▶ [EXERCISE DESCRIPTION]:
Each entry shown below is to be reproduced exactly.

☆ ☆ ☆

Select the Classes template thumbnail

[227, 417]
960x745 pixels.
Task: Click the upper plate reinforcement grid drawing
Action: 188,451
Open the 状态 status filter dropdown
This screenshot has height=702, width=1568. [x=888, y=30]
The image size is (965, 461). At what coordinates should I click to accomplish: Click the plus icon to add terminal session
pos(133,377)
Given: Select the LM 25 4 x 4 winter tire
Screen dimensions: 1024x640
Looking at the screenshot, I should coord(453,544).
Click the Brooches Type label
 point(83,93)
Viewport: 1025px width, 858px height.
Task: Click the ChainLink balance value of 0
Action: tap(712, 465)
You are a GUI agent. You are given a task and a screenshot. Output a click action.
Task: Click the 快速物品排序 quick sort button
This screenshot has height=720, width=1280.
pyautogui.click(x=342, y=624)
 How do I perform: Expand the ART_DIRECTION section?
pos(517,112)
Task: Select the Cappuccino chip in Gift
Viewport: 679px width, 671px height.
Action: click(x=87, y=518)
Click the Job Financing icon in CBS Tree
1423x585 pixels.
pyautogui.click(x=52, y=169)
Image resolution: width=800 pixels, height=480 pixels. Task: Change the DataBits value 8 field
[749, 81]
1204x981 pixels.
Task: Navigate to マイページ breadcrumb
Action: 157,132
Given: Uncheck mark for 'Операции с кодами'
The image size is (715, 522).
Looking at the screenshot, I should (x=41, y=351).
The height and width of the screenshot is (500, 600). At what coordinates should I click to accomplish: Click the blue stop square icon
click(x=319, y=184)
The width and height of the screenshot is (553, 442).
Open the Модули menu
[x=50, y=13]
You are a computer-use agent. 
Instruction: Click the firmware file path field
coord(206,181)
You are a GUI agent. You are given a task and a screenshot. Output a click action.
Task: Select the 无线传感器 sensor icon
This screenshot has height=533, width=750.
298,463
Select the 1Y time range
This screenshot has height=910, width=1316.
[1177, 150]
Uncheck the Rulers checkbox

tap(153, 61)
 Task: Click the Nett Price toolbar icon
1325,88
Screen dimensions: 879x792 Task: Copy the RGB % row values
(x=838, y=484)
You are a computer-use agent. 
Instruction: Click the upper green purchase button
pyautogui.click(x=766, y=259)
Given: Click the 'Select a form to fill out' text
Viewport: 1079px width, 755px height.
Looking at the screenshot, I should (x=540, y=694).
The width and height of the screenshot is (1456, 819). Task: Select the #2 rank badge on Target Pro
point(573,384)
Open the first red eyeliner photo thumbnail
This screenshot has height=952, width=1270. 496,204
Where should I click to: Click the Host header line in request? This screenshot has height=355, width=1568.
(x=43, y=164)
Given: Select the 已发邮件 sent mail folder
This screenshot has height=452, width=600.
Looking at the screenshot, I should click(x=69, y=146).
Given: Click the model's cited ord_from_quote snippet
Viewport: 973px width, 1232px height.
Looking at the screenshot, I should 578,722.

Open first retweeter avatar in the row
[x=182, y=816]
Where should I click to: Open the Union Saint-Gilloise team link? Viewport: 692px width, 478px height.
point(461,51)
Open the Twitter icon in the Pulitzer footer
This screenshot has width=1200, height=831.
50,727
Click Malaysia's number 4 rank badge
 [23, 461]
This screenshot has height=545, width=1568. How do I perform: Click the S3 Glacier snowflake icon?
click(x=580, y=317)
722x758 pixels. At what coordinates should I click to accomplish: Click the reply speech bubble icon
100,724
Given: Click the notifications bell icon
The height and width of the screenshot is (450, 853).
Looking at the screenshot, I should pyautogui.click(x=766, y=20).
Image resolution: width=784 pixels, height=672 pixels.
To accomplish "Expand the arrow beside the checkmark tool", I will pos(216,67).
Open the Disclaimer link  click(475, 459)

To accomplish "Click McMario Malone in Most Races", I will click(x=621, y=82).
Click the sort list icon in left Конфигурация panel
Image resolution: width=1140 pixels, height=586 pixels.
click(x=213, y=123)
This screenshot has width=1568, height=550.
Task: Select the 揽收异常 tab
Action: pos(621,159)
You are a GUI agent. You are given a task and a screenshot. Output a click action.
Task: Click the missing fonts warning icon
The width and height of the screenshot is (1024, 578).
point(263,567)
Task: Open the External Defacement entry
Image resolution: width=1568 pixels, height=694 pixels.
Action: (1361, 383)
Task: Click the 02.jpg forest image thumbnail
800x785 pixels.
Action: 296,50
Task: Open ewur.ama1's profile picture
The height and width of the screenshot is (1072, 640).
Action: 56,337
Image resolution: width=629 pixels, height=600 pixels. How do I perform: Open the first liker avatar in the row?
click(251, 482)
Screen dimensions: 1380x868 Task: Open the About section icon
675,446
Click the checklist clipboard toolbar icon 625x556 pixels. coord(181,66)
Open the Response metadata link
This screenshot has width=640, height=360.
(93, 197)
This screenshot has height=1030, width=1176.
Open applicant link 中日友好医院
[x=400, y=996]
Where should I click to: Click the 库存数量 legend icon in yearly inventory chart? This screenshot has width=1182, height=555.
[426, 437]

☆ ☆ ☆

▶ [OUTPUT FOR THIS TASK]:
Select the Classes template thumbnail

[227, 417]
960x745 pixels.
Task: Click the upper plate reinforcement grid drawing
Action: 188,451
Open the 状态 status filter dropdown
This screenshot has height=702, width=1568. [x=888, y=30]
The image size is (965, 461). At what coordinates should I click to accomplish: Click the plus icon to add terminal session
pos(133,377)
Given: Select the LM 25 4 x 4 winter tire
Screen dimensions: 1024x640
Looking at the screenshot, I should coord(453,544).
Click the Brooches Type label
 point(83,93)
Viewport: 1025px width, 858px height.
Task: Click the ChainLink balance value of 0
Action: tap(712, 465)
You are a GUI agent. You are given a task and a screenshot. Output a click action.
Task: Click the 快速物品排序 quick sort button
This screenshot has height=720, width=1280.
pyautogui.click(x=342, y=624)
 How do I perform: Expand the ART_DIRECTION section?
pos(517,112)
Task: Select the Cappuccino chip in Gift
Viewport: 679px width, 671px height.
Action: click(x=87, y=518)
Click the Job Financing icon in CBS Tree
1423x585 pixels.
pyautogui.click(x=52, y=169)
Image resolution: width=800 pixels, height=480 pixels. Task: Change the DataBits value 8 field
[749, 81]
1204x981 pixels.
Task: Navigate to マイページ breadcrumb
Action: 157,132
Given: Uncheck mark for 'Операции с кодами'
The image size is (715, 522).
Looking at the screenshot, I should (x=41, y=351).
The height and width of the screenshot is (500, 600). At what coordinates should I click to accomplish: Click the blue stop square icon
click(x=319, y=184)
The width and height of the screenshot is (553, 442).
Open the Модули menu
[x=50, y=13]
You are a computer-use agent. 
Instruction: Click the firmware file path field
coord(206,181)
You are a GUI agent. You are given a task and a screenshot. Output a click action.
Task: Select the 无线传感器 sensor icon
This screenshot has height=533, width=750.
298,463
Select the 1Y time range
This screenshot has height=910, width=1316.
[1177, 150]
Uncheck the Rulers checkbox

tap(153, 61)
 Task: Click the Nett Price toolbar icon
1325,88
Screen dimensions: 879x792 Task: Copy the RGB % row values
(x=838, y=484)
You are a computer-use agent. 
Instruction: Click the upper green purchase button
pyautogui.click(x=766, y=259)
Given: Click the 'Select a form to fill out' text
Viewport: 1079px width, 755px height.
Looking at the screenshot, I should (x=540, y=694).
The width and height of the screenshot is (1456, 819). Task: Select the #2 rank badge on Target Pro
point(573,384)
Open the first red eyeliner photo thumbnail
This screenshot has height=952, width=1270. 496,204
Where should I click to: Click the Host header line in request? This screenshot has height=355, width=1568.
(x=43, y=164)
Given: Select the 已发邮件 sent mail folder
This screenshot has height=452, width=600.
Looking at the screenshot, I should click(x=69, y=146).
Given: Click the model's cited ord_from_quote snippet
Viewport: 973px width, 1232px height.
Looking at the screenshot, I should 578,722.

Open first retweeter avatar in the row
[x=182, y=816]
Where should I click to: Open the Union Saint-Gilloise team link? Viewport: 692px width, 478px height.
point(461,51)
Open the Twitter icon in the Pulitzer footer
This screenshot has width=1200, height=831.
50,727
Click Malaysia's number 4 rank badge
 [23, 461]
This screenshot has height=545, width=1568. How do I perform: Click the S3 Glacier snowflake icon?
click(x=580, y=317)
722x758 pixels. At what coordinates should I click to accomplish: Click the reply speech bubble icon
100,724
Given: Click the notifications bell icon
The height and width of the screenshot is (450, 853).
Looking at the screenshot, I should pyautogui.click(x=766, y=20).
Image resolution: width=784 pixels, height=672 pixels.
To accomplish "Expand the arrow beside the checkmark tool", I will pos(216,67).
Open the Disclaimer link  click(475, 459)

To accomplish "Click McMario Malone in Most Races", I will click(x=621, y=82).
Click the sort list icon in left Конфигурация panel
Image resolution: width=1140 pixels, height=586 pixels.
click(x=213, y=123)
This screenshot has width=1568, height=550.
Task: Select the 揽收异常 tab
Action: pos(621,159)
You are a GUI agent. You are given a task and a screenshot. Output a click action.
Task: Click the missing fonts warning icon
The width and height of the screenshot is (1024, 578).
point(263,567)
Task: Open the External Defacement entry
Image resolution: width=1568 pixels, height=694 pixels.
Action: (1361, 383)
Task: Click the 02.jpg forest image thumbnail
800x785 pixels.
Action: 296,50
Task: Open ewur.ama1's profile picture
The height and width of the screenshot is (1072, 640).
Action: 56,337
Image resolution: width=629 pixels, height=600 pixels. How do I perform: Open the first liker avatar in the row?
click(251, 482)
Screen dimensions: 1380x868 Task: Open the About section icon
675,446
Click the checklist clipboard toolbar icon 625x556 pixels. coord(181,66)
Open the Response metadata link
This screenshot has width=640, height=360.
(93, 197)
This screenshot has height=1030, width=1176.
Open applicant link 中日友好医院
[x=400, y=996]
Where should I click to: Click the 库存数量 legend icon in yearly inventory chart? This screenshot has width=1182, height=555.
[426, 437]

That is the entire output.